-- start of RECORD LIST --

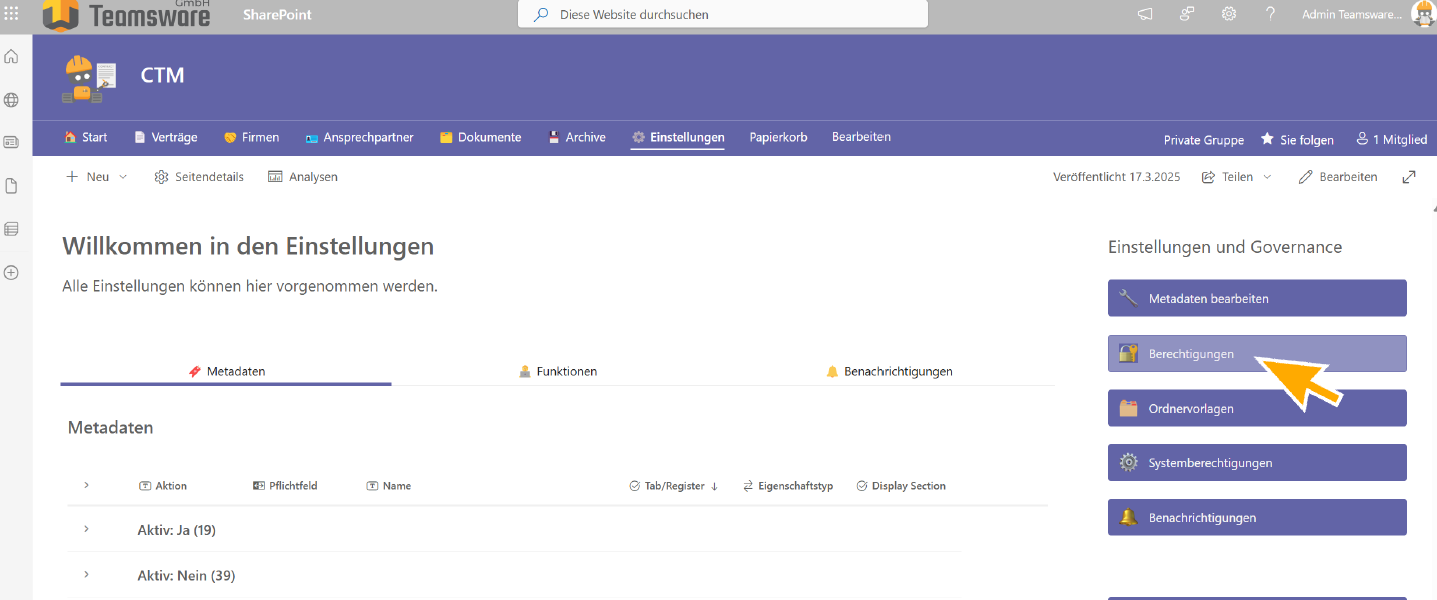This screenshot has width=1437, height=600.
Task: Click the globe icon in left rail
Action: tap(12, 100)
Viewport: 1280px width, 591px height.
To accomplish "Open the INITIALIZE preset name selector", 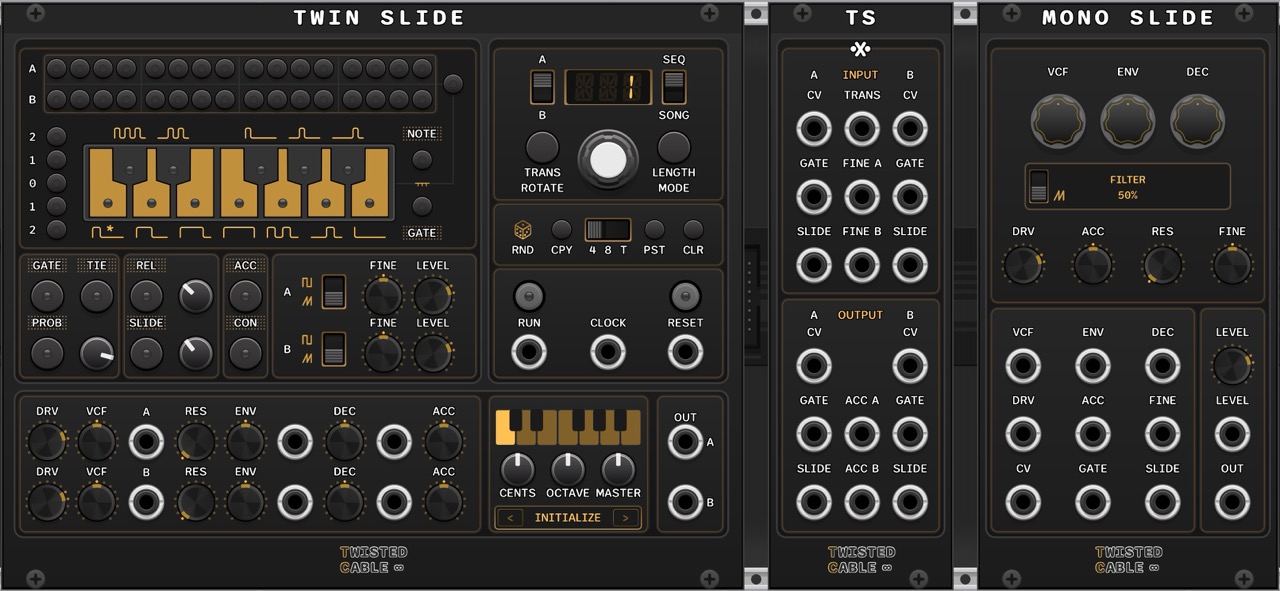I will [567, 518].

-- end of RECORD LIST --
-- start of RECORD LIST --

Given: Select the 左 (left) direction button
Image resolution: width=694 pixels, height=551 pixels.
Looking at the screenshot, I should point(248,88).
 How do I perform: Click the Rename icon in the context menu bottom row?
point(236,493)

-- end of RECORD LIST --

◆ TASK DIRECTIONS:
Output the stretch of the listing from the line containing "How do I perform: Click" through the line containing "point(236,493)", inclusive, as a JSON list of strings with one string per line and blank lines omitted.

◆ FULL SOLUTION:
[
  " How do I perform: Click the Rename icon in the context menu bottom row?",
  "point(236,493)"
]